What the task asks – Return every line from the one with "The width and height of the screenshot is (814, 525)." through the one with "This screenshot has height=620, width=809.", inclusive, exactly as it appears below.
Segment Open
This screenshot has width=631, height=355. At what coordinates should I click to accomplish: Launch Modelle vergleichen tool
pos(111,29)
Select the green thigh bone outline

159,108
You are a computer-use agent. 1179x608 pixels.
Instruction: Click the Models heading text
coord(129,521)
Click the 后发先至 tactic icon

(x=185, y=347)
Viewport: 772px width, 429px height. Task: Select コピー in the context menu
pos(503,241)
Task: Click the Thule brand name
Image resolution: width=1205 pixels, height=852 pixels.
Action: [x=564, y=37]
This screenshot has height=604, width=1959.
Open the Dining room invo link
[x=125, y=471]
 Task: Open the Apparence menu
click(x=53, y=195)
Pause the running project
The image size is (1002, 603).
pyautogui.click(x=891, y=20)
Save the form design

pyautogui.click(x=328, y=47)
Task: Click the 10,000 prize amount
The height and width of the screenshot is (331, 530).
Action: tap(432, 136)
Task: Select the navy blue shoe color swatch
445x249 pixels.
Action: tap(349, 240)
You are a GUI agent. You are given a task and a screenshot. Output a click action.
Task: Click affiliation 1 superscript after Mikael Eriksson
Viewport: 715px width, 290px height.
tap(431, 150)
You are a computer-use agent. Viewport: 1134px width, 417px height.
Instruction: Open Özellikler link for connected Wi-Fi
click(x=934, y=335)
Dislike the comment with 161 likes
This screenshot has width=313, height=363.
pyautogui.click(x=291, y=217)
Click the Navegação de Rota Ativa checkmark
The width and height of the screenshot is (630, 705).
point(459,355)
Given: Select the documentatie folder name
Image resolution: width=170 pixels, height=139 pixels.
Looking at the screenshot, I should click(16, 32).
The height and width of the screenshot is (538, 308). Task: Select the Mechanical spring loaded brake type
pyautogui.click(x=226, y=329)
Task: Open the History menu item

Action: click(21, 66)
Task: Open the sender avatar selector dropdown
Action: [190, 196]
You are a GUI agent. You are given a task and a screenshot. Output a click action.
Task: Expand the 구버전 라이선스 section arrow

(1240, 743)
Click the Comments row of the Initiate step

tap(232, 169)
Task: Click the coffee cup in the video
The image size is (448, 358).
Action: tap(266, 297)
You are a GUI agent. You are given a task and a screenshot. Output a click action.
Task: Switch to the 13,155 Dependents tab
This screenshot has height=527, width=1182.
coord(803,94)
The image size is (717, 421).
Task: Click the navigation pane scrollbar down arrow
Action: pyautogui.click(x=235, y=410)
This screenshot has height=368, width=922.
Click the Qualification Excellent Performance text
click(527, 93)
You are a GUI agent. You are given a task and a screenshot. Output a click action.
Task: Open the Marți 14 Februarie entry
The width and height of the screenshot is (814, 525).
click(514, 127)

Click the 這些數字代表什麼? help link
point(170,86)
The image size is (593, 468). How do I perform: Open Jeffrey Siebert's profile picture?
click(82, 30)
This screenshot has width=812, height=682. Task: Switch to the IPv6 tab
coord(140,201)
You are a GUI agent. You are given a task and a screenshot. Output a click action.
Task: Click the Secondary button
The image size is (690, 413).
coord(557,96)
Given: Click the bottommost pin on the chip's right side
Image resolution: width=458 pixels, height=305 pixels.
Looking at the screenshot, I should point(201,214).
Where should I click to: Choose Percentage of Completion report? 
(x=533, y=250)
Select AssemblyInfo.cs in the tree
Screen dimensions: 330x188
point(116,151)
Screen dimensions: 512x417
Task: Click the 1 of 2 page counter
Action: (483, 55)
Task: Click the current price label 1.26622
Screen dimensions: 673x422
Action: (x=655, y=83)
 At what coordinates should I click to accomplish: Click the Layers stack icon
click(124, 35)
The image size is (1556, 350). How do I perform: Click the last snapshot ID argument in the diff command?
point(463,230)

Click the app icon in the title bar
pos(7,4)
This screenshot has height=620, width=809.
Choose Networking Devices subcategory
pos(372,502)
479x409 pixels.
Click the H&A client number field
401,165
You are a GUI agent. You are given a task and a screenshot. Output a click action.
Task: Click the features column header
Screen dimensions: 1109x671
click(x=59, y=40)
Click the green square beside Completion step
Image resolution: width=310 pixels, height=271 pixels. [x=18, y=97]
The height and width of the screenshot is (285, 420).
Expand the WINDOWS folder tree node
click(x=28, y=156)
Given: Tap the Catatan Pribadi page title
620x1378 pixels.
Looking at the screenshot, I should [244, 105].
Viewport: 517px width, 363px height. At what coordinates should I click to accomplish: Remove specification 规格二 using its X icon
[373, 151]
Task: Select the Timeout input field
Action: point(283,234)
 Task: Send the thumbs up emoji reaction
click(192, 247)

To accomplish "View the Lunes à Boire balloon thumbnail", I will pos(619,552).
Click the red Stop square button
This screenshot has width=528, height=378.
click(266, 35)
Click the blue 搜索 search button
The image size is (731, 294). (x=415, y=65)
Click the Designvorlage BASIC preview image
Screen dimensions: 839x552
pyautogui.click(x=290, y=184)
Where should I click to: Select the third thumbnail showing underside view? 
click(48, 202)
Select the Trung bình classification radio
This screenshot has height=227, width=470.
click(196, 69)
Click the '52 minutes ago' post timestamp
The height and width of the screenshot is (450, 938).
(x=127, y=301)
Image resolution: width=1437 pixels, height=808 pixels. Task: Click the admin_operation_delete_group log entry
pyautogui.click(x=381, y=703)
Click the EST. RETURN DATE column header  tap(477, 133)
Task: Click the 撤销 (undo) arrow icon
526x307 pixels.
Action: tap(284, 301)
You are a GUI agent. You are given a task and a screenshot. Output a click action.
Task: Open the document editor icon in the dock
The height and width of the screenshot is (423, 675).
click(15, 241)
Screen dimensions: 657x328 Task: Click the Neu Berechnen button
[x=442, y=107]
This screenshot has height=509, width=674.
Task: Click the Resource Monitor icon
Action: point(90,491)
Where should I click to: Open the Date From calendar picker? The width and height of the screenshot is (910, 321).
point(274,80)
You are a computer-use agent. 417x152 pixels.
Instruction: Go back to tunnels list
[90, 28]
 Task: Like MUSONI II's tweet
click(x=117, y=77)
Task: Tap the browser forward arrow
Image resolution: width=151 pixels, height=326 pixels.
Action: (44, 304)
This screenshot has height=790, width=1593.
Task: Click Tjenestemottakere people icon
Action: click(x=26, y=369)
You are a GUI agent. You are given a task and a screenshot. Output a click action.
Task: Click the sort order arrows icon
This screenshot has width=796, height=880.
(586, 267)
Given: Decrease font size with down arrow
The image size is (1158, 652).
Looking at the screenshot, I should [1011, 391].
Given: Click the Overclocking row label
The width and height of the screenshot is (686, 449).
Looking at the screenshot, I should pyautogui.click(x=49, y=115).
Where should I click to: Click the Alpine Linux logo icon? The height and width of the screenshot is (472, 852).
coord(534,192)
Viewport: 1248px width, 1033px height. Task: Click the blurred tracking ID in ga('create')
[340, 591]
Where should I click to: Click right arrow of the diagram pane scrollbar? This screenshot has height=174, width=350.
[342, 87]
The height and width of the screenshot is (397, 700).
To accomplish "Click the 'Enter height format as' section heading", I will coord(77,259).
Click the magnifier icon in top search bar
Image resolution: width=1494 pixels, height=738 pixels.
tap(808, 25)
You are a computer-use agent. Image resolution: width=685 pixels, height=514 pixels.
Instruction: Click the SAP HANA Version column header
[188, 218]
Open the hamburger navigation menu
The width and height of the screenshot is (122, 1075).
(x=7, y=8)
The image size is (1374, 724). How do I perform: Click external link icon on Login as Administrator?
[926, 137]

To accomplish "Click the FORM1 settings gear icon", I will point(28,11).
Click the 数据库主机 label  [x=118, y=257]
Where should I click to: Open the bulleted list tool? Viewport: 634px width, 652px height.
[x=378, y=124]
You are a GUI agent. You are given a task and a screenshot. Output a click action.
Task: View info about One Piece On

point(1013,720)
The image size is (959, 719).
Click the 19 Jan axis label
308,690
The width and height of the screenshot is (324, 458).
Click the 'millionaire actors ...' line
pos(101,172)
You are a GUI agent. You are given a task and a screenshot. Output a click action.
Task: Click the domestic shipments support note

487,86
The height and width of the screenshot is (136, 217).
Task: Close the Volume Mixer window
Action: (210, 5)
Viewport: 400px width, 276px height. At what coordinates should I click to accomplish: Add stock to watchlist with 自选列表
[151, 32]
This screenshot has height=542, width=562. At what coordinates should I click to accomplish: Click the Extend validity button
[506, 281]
Segment Closed
Exercise answer –
The width and height of the screenshot is (814, 525).
click(514, 127)

Click the 這些數字代表什麼? help link
point(170,86)
The image size is (593, 468). How do I perform: Open Jeffrey Siebert's profile picture?
click(82, 30)
This screenshot has width=812, height=682. Task: Switch to the IPv6 tab
coord(140,201)
You are a GUI agent. You are given a task and a screenshot. Output a click action.
Task: Click the Secondary button
The image size is (690, 413).
coord(557,96)
Given: Click the bottommost pin on the chip's right side
Image resolution: width=458 pixels, height=305 pixels.
Looking at the screenshot, I should point(201,214).
Where should I click to: Choose Percentage of Completion report? 
(x=533, y=250)
Select AssemblyInfo.cs in the tree
Screen dimensions: 330x188
point(116,151)
Screen dimensions: 512x417
Task: Click the 1 of 2 page counter
Action: (483, 55)
Task: Click the current price label 1.26622
Screen dimensions: 673x422
Action: (x=655, y=83)
 At what coordinates should I click to accomplish: Click the Layers stack icon
click(124, 35)
The image size is (1556, 350). How do I perform: Click the last snapshot ID argument in the diff command?
point(463,230)

Click the app icon in the title bar
pos(7,4)
This screenshot has height=620, width=809.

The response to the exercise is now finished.